Previous research has shown that the use of technology and media, in their different available forms, may have detrimental effects on the physical and mental well-being of adolescents and young adults.

Aims

The present study aimed to investigate the use of different types of technology and media, attitudes toward them, and how they relate to physical and mental well-being in Lebanese university students.

Methods

A descriptive, correlational, cross-sectional design was used. A sample of 244 undergraduates completed a self-report measuring media and technology use and attitudes, eating-related variables (e.g., healthy eating, body image dissatisfaction [BID], and eating disorders [EDs] risk), trait emotional intelligence (TEI), and psychopathology indicators (stress, anxiety, and depression).

Results

The use of mobile phone multimedia (music, pictures, and videos) correlated with unhealthy eating and stress.
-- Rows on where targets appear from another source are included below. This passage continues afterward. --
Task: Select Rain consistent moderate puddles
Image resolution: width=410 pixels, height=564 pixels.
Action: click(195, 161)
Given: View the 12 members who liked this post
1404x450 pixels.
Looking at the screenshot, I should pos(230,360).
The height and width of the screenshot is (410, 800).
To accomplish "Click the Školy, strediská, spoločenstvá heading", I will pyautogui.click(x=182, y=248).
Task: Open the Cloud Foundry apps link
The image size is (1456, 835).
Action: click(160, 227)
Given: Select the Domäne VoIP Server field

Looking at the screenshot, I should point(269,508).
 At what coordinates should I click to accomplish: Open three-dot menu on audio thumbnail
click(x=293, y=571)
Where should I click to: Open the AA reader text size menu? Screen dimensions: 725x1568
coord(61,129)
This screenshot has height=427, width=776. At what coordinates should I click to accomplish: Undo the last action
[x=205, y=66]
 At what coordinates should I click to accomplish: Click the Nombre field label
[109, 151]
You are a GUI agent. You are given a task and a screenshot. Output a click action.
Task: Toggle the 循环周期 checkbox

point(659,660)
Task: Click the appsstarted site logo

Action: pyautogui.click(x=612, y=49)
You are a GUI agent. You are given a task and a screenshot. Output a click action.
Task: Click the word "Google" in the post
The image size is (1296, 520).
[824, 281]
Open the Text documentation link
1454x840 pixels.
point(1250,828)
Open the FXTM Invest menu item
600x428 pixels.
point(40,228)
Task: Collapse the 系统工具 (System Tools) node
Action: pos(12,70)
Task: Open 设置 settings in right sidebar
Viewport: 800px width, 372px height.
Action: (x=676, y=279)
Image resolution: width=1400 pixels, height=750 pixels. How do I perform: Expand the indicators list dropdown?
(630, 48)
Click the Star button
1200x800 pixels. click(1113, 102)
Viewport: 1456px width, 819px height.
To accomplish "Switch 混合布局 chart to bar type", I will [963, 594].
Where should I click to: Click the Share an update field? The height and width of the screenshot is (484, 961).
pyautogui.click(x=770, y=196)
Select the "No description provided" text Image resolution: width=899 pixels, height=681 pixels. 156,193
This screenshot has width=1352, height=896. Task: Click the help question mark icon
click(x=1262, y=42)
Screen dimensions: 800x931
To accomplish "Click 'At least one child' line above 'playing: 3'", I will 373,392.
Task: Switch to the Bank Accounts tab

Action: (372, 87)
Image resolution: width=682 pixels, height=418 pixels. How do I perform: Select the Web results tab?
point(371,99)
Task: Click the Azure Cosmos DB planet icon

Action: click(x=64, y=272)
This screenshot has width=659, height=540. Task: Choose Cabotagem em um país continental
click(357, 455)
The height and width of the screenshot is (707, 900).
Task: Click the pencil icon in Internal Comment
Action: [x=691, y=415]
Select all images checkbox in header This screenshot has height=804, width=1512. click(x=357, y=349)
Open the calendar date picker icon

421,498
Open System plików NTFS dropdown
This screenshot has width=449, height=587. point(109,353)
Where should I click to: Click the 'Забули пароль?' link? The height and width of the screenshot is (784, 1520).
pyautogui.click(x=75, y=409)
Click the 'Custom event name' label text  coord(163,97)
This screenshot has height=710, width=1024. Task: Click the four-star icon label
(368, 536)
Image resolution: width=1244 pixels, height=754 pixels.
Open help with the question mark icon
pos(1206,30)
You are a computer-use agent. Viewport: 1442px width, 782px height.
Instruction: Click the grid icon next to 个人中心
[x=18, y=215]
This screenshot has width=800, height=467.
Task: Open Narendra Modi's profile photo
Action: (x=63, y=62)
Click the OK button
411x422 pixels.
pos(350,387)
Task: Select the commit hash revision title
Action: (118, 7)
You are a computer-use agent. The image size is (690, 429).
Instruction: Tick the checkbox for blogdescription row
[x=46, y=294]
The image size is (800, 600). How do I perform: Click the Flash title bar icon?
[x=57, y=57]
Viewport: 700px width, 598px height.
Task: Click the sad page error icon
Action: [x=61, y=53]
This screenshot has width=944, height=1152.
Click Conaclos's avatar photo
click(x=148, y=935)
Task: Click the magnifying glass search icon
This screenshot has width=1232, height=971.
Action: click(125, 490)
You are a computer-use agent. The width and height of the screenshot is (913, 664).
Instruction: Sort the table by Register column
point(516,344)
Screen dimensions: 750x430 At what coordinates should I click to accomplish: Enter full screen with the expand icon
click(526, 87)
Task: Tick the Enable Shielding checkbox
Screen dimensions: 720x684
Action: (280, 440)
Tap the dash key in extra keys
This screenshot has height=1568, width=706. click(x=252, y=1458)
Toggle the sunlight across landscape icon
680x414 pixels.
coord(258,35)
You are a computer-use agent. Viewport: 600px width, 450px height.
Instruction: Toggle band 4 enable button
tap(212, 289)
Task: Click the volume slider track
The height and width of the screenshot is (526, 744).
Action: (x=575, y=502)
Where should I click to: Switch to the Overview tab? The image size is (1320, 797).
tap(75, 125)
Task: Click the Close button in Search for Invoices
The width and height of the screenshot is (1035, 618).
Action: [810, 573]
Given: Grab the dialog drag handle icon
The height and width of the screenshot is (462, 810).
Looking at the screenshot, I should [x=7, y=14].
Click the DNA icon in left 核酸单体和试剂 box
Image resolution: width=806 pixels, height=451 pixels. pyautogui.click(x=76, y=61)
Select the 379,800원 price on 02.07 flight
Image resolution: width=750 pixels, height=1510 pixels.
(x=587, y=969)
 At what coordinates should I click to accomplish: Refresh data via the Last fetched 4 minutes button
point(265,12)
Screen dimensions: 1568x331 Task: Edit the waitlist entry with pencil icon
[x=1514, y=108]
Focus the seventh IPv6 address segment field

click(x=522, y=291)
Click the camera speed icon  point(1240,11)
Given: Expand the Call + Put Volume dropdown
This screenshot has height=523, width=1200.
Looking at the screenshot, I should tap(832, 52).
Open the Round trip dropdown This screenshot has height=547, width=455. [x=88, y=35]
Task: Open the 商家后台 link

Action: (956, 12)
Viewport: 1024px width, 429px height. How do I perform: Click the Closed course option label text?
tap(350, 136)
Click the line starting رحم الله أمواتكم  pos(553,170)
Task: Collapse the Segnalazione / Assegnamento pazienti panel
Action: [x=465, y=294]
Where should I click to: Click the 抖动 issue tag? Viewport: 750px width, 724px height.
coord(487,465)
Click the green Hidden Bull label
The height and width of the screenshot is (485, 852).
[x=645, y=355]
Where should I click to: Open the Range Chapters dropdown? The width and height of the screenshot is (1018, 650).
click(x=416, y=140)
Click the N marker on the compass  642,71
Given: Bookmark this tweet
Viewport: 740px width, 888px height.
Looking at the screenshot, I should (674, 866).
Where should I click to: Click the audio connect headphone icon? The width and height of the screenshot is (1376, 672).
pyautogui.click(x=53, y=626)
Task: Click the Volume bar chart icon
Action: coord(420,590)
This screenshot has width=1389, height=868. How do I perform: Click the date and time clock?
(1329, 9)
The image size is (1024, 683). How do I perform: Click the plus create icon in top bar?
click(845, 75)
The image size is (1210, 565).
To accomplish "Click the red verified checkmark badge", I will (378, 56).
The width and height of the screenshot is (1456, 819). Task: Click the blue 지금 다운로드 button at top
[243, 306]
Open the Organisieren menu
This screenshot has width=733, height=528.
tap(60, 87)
Social media use was associated with BID, EDs risk, and the self-control construct of TEI. Anxiety of separation from technological devices and dependence on them was associated with increased BID, EDs risk, depression, and anxiety.

Linking Evidence to Action

Practical implications are discussed in terms of setting limits and boundaries on technology use during childhood and adolescence, and encouraging healthy eating and physical activity at home and on college campuses. Moreover, social media could be used as a platform for intervention and prevention programs to decrease BID, EDs, depression, and anxiety.